Possible Rug Pull? CrediX Team Disappears After $4.5M Security Breach

After promising to compensate victims of the recent $4.5 million hack, the decentralized exchange CrediX has suddenly gone dark. The project’s team has deleted its social account on X and disabled its website. This raises questions about the possibility of a potential rug pull.

CrediX Loses $4.5M

CrediX describes itself as a decentralized finance (DeFi) protocol developed on Sonic. The platform focused on decentralized lending services.

Investigation from the blockchain security platform SlowMist showed that CrediX’s security breach began six days before the asset theft actually occurred.

SlowMist explained that the attacker added their wallet address to CrediX’s Multisig Wallet as Admin and Bridge. This allowed them to bridge minted collateral tokens through the system’s liquidity pool. Consequently, the hacker drained users of around $4.5 million worth of assets. The stolen funds were subsequently transported on-chain through various channels, including Tornado Cash.

Another Rug Pull?

After the hack, which occurred on Monday, the CrediX team shared a tweet. This tweet highlighted that the official website will be closed while they work to retrieve the stolen funds. Although this calmed most users at the time, any serenity within the CrediX ecosystem has vanished as the team disappeared.

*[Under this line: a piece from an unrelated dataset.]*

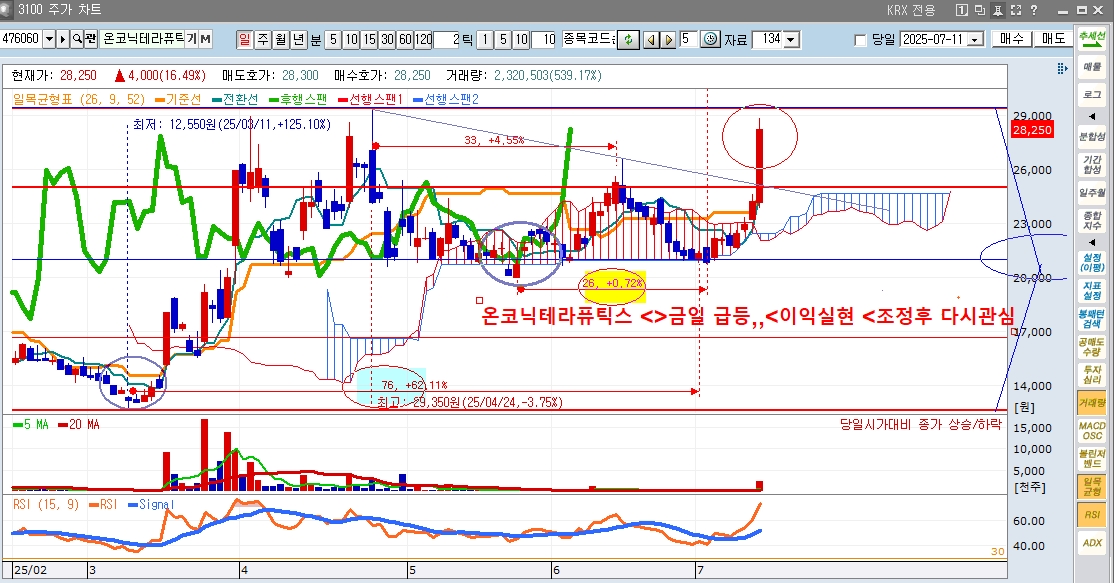Viewport: 1114px width, 583px height.
Task: Pin the chart window with the pushpin icon
Action: click(x=997, y=12)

With its X handle and website shut down, CrediX users, whose funds are stuck, remain uncertain as to whether their assets are retrievable.

Rug pulls, or exit scams, are malicious acts by projects that have garnered the attention of users. After luring investors to deposit their funds in the platform, the owners of the project use a backdoor exit to drain customers’ money. Crypto market experts believe that CrediX’s sudden disappearance suggests that the project executed an exit scam.

Notably, an X user revealed that Sonic Labs, Stability DAO, and other entities affected by the breach are working towards involving cybercriminal authorities to recover the funds. The user, affiliated with Sonic Labs, stated that the identities of two CrediX users are known due to a Know Your Customer (KYC) procedure they undertook.